Text segment.
☆ ☆ ☆
The Jack Williams Toboggan Chute is 400 ft long and rises 70 ft in elevation. Jack Williams was a Camden local who spearheaded the renovation and documented the history of the snow bowl. Tobogganing started in Camden in 1936 during the first Winter Carnival. The chute was made of wood and covered in ice, allowing participants to slide down in their sleds. Despite being rebuilt in the early 1990s to match safety standards, the base remains made of wood.

Volunteers partake in a slow process of building up layers of ice on the wood chute every night before a race. This is done through a "Rube Goldberg" invention in which bags of water with small holes are pulled up by hand. The cool temperatures before dawn freeze the water, creating the slide. Similar to the luge, sleds fly down this icy chute at hurtling speeds, as fast as 40 mph. In Camden, participants are sent out onto Hosmer Pond, which is frozen, and sometimes are able to travel all the way across the water.

Every year, the Toboggan Championships are held across from the Camden Snow Bowl. Originally, it was held on the first weekend of February, but the date has since been changed to the second weekend of February in order to avoid conflict with the NFL Super Bowl. The event has been taking place every year since 1991 and allows anyone to register, making the event more of a winter festivity than a competitive sport like in the Olympics. This is the only organized wood toboggan event in the country.
☆ ☆ ☆
Dataset excerpts.
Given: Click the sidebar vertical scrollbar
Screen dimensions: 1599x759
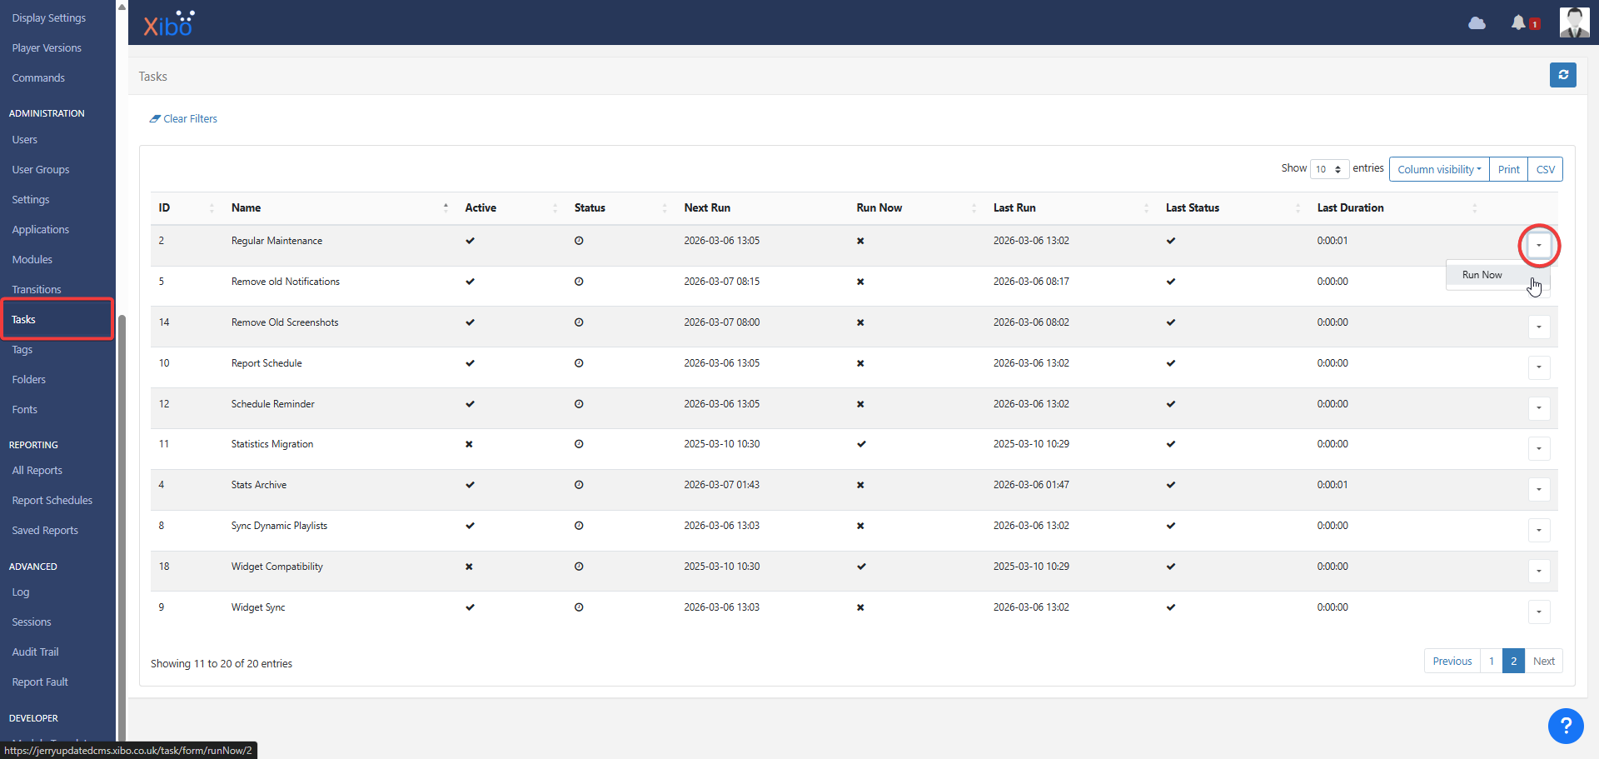Looking at the screenshot, I should click(x=122, y=500).
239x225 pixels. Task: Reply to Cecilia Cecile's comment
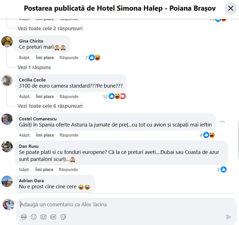tap(69, 96)
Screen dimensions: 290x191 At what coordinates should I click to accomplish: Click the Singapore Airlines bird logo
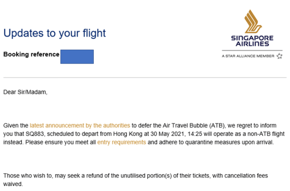pyautogui.click(x=253, y=21)
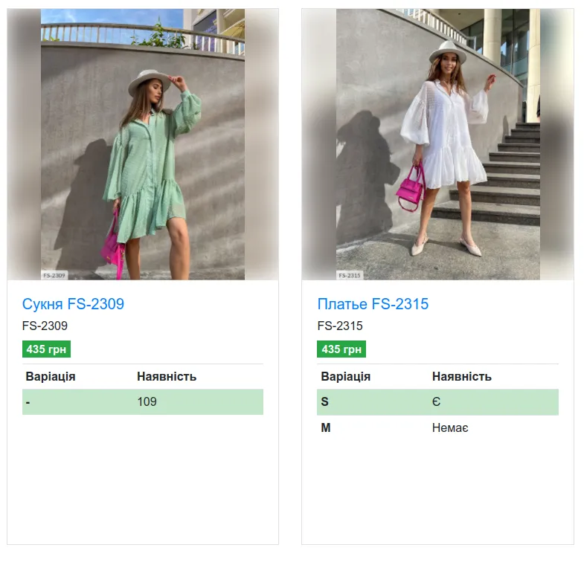Select the S size variation row
This screenshot has width=584, height=565.
(437, 402)
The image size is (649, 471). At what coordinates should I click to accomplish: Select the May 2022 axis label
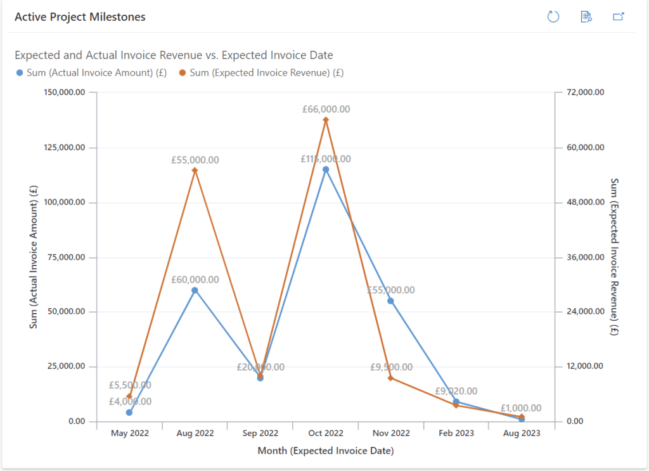click(x=130, y=433)
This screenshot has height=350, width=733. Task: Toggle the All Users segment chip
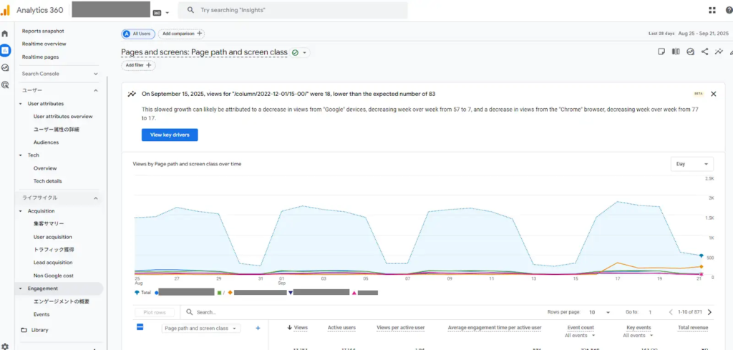point(138,34)
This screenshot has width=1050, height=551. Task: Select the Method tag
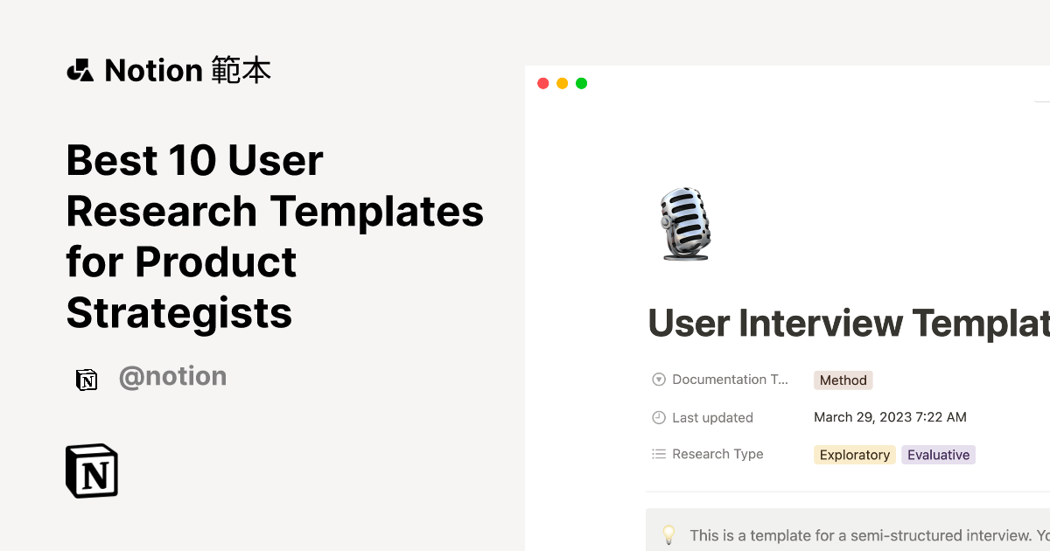[x=844, y=380]
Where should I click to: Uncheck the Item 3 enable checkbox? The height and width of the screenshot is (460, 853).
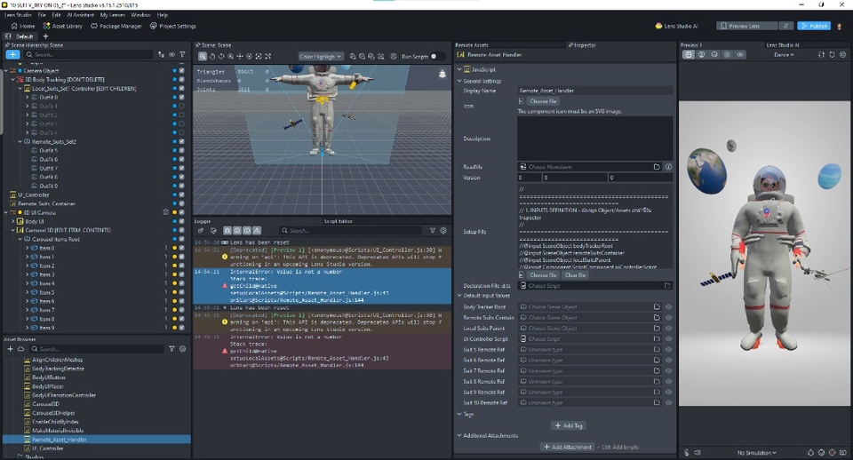182,274
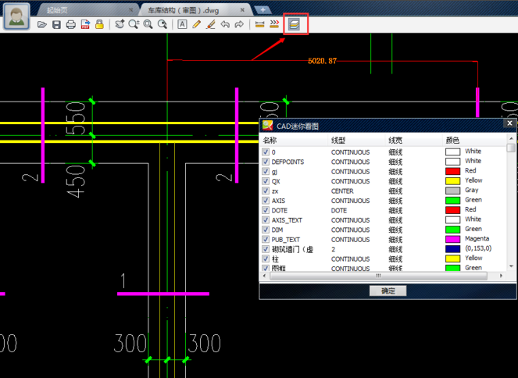518x378 pixels.
Task: Click the Undo arrow icon
Action: click(x=225, y=25)
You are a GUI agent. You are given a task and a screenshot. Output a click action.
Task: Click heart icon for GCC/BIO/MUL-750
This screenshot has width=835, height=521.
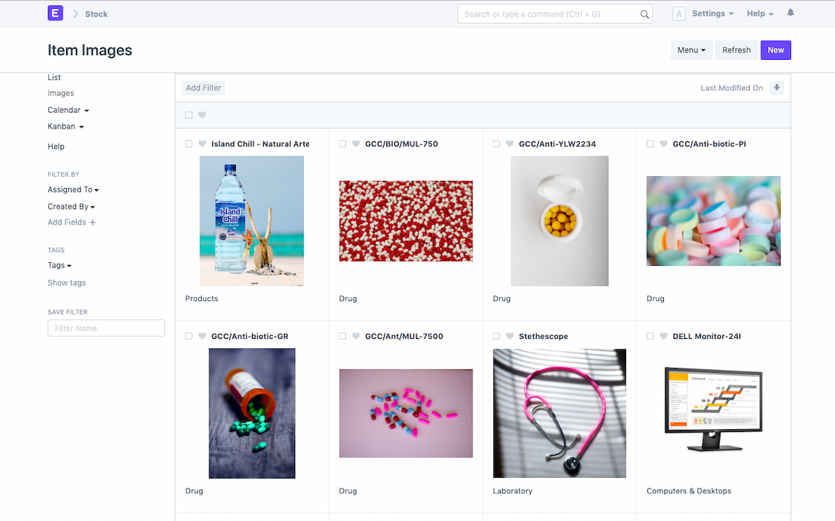point(356,144)
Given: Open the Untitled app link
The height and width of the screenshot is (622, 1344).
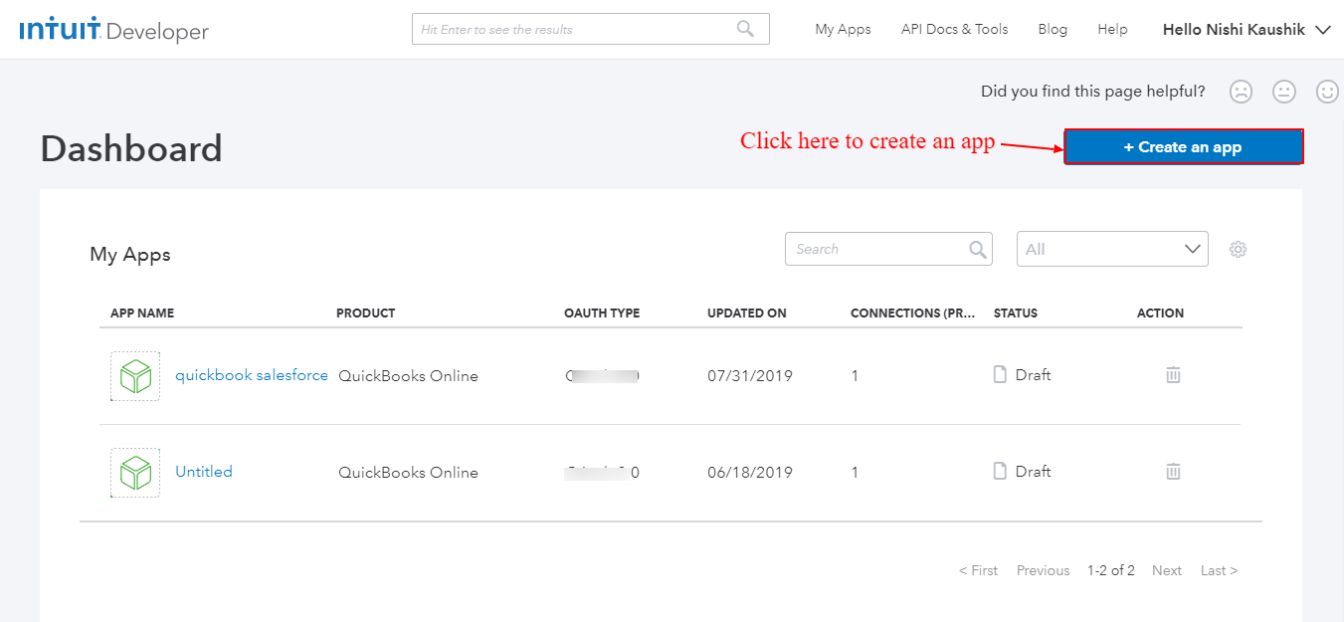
☆ ☆ ☆
Brief.
Duplicate the toboggan chute text between "Volunteers partake in" and "across the water.", inclusive. Work only from the text about the toboggan chute.

Solved problem.
Volunteers partake in a slow process of building up layers of ice on the wood chute every night before a race. This is done through a "Rube Goldberg" invention in which bags of water with small holes are pulled up by hand. The cool temperatures before dawn freeze the water, creating the slide. Similar to the luge, sleds fly down this icy chute at hurtling speeds, as fast as 40 mph. In Camden, participants are sent out onto Hosmer Pond, which is frozen, and sometimes are able to travel all the way across the water.